米国半導体工業会(SIA)は11月1日(米国時間)、2019年第3四半期の半導体市場が、前年同期比では14.6%減となったものの、前四半期比では8.2%増の1067億ドルとなったことを発表した。
また、9月単月の市場規模は前年同月比14.6%減も、前月比では3.4%増の356億ドルとなり、市場は緩やかに回復している様子が見えてきた。
SIAのプレジデント兼最高経営責任者(CEO)のJohn Neuffer(ジョン・ニューファー)氏は「半導体市場は、今年前半の販売不振を経て、2019年第3四半期に幾分回復した。(メモリバブルによる)昨年の記録的な売り上げからは大きく下回っているが、月間売上高を見れば9月まで3か月連続で増加している。また、9月はすべての主要製品カテゴリで売上増となったほか、すべての地域でも増加となった」と述べている。

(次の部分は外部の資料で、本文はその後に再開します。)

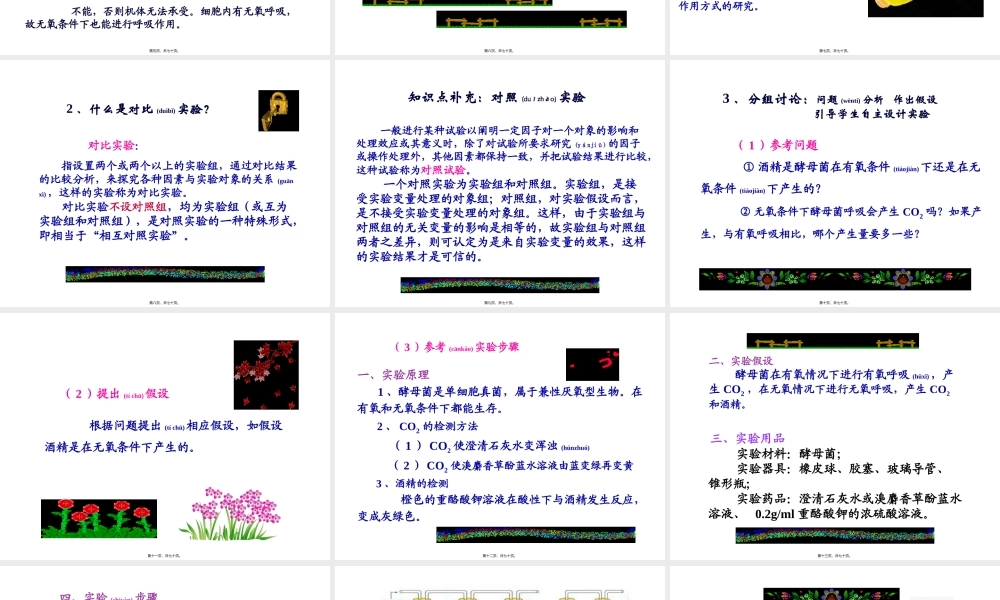1000x600 pixels.
Task: Click the owl image on the 对比实验 slide
Action: (278, 111)

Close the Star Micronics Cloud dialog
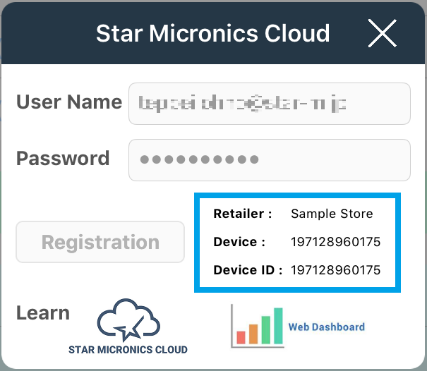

2019年9月の半導体市場を地域別に見ると、中国が前月比4.4%増、南北アメリカが同4.3%増、ヨーロッパが同2.9%増、アジア太平洋/その他が同2.4%増、日本が同1.2%増と、いずれもが増加傾向となった(前年同月比では、中国は12.9%減、南北アメリカが30.4%減、ヨーロッパが6.4%減、アジア太平洋/その他が6.9%減、日本が10.0%減)。
半導体も装置も前四半期比でプラス成長を達成
このような前年同期比では2桁のマイナス成長ながら、前四半期比ではゆるやかなプラス成長という傾向は、すべての半導体関連統計でみられる現象である。
韓国の2大メモリメーカーであるSamsung ElectronicsやSK Hynixが先に発表した2019年第3四半期の半導体売上高も同様な傾向を示している。Samsungの半導体事業部門の同四半期売上高は前年同期比29%減であるが、前四半期比9%増だし、SK Hynixも前年同期比では40%減だが、前四半期比では6%増となっている。
また、メモリメーカーではないためメモリバブルの恩恵にあずかれなかった台湾TSMCの2019年第3四半期業績は前年同期比10.7%増、前四半期比21.3%増の94億ドルと、前年同期比、前四半期期比ともに2桁成長を達成している。同社は2020年以降の好況到来に備えて2019年の設備投資額を当初の100~110億ドルから140~150億ドルへ増額することを決めている。
さらに日本半導体装置協会(SEAJ)によると、2019年9月の日本製半導体製造装置売上高は、前年同月比16.8%減となったものの、前月比では10.9%増の1781億3600万円と3カ月連続でプラス成長しているという。一方、国際半導体材料協会(SEMI)米国本部による、北米製半導体製造装置市場も、前年同月比6.0%減の19億5370万ドルとなり、前年同月比のマイナス成長率が6カ月連続で縮小し続けているという(表1参照)。
この点についてSEMI会長のAjit Manocha氏は、「北米半導体製造装置メーカーの9月の業績は、前月比で2.4%減少してはいるが、前年同月比の売上高のマイナス成長率は小さくなってきており、底を打ったことを示している。最近は先端ロジック製品への製造設備投資が増えてきており、成長のチャンスとなっている」とコメントしている。